PROBLEM → Please state how many lines in the listing below contain the string "screenshot", giving only the number.

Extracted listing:

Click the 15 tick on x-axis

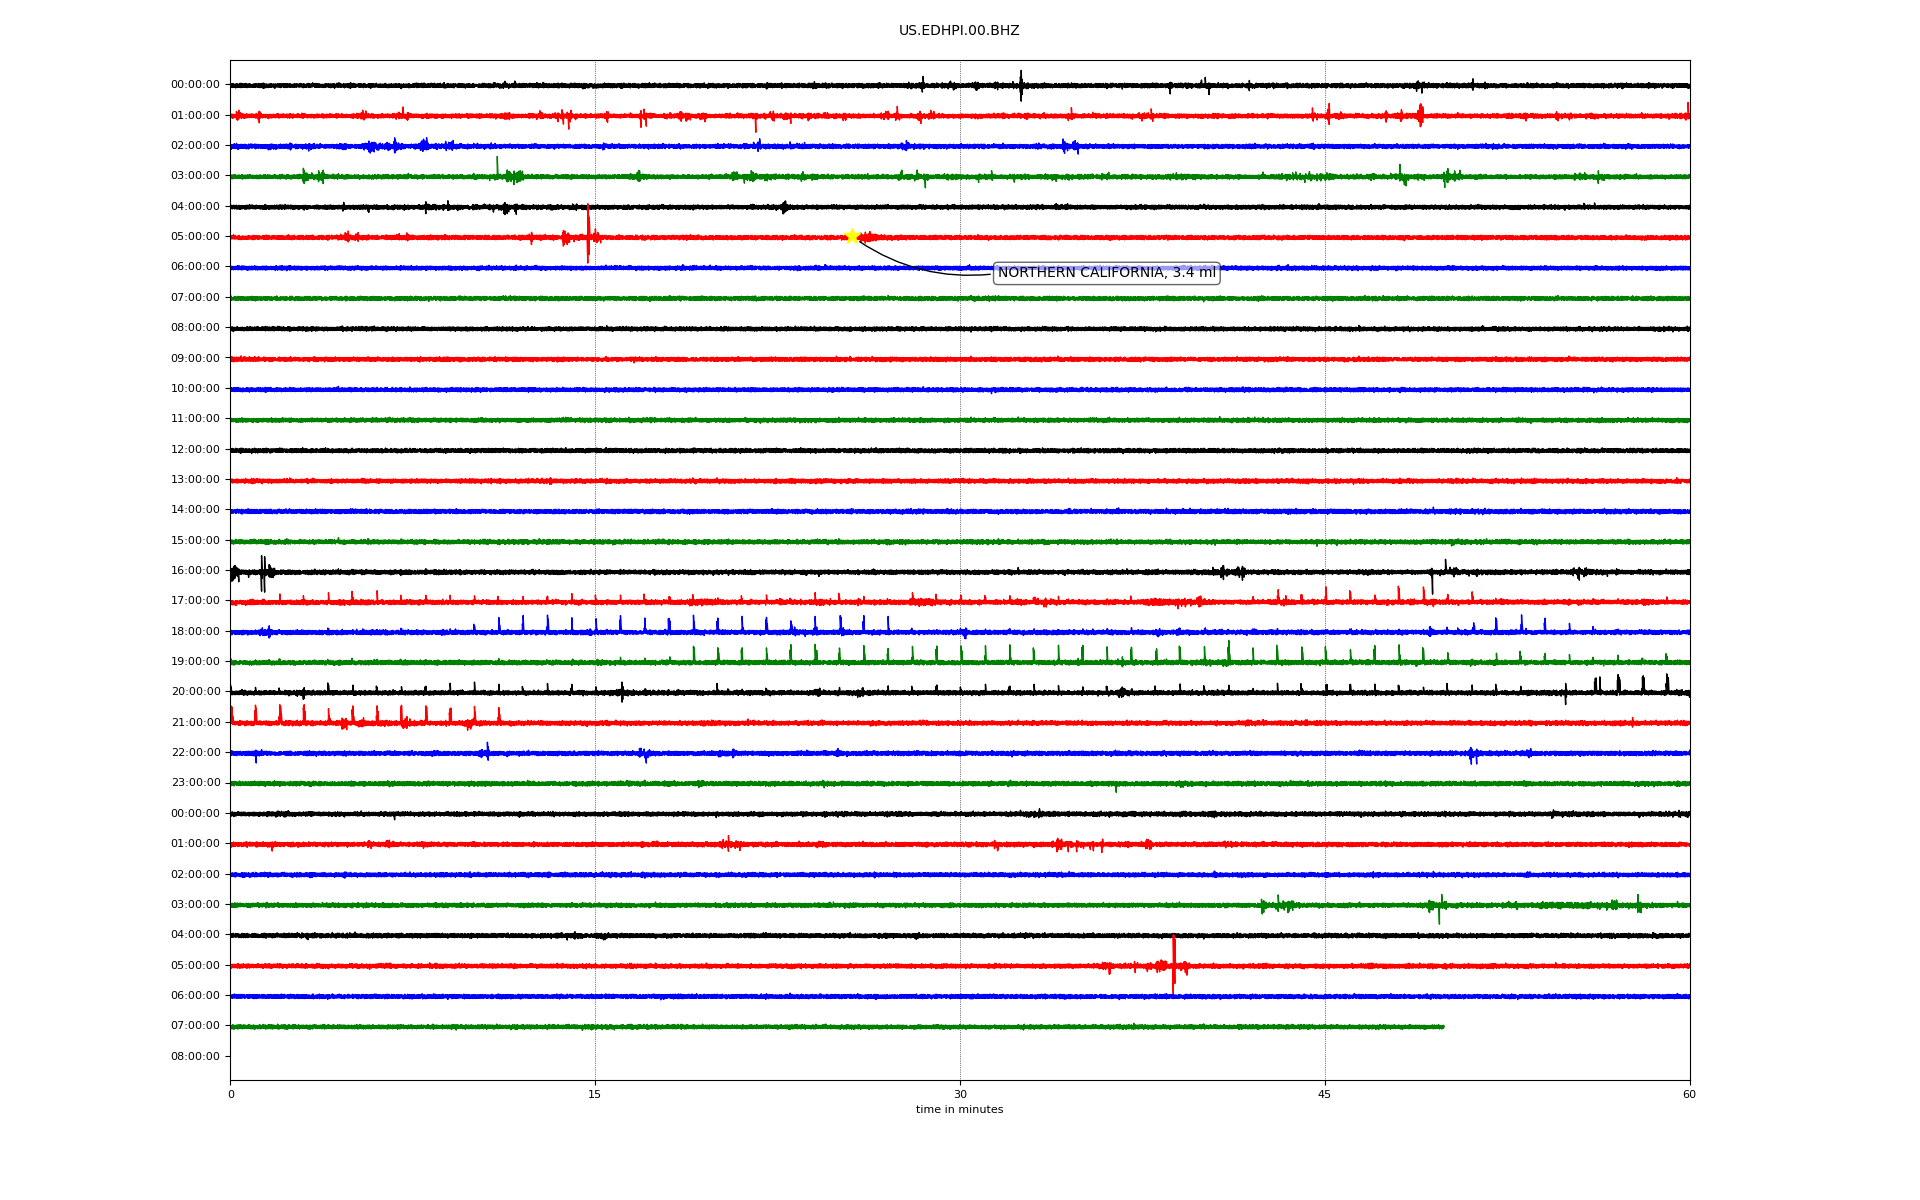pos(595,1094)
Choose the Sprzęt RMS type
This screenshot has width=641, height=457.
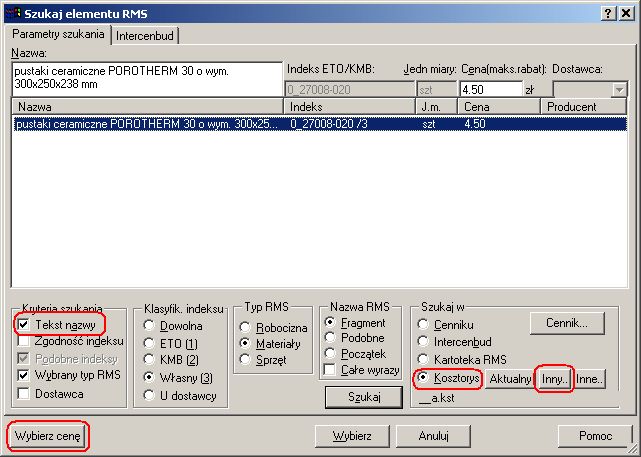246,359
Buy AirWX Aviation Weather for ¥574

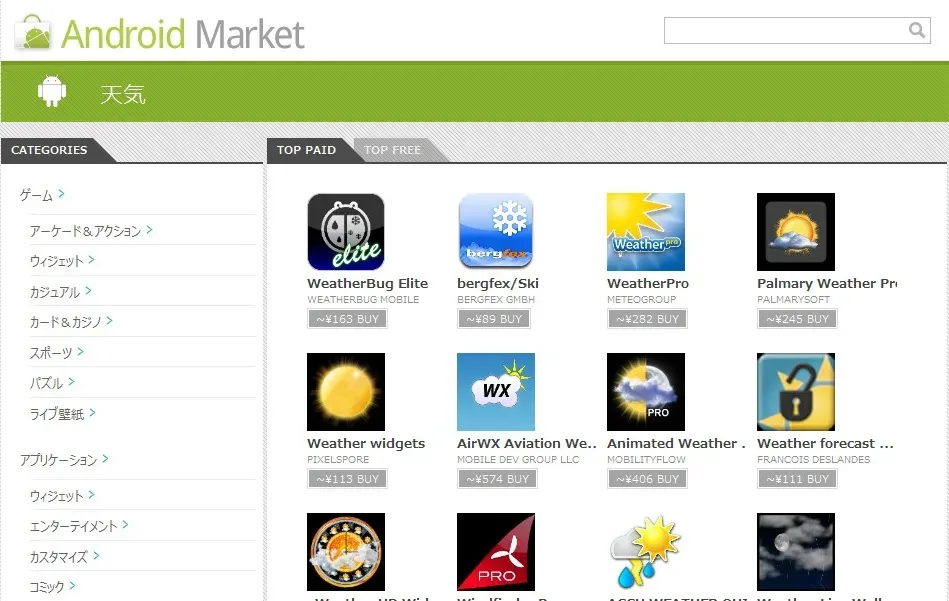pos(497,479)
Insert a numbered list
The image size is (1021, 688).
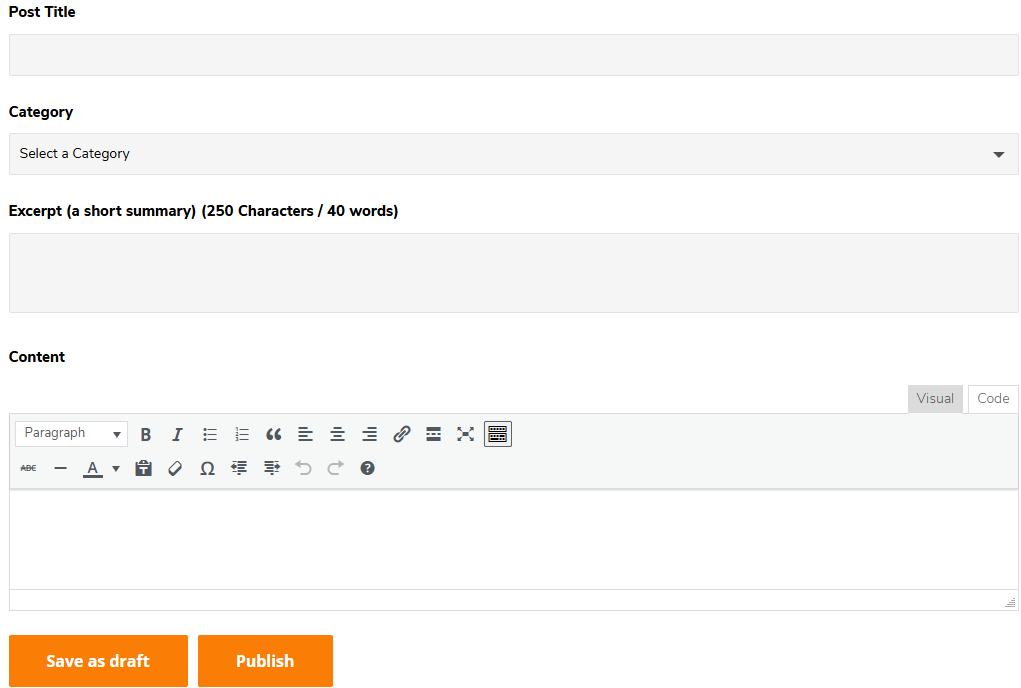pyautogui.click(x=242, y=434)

RESPONSE → 1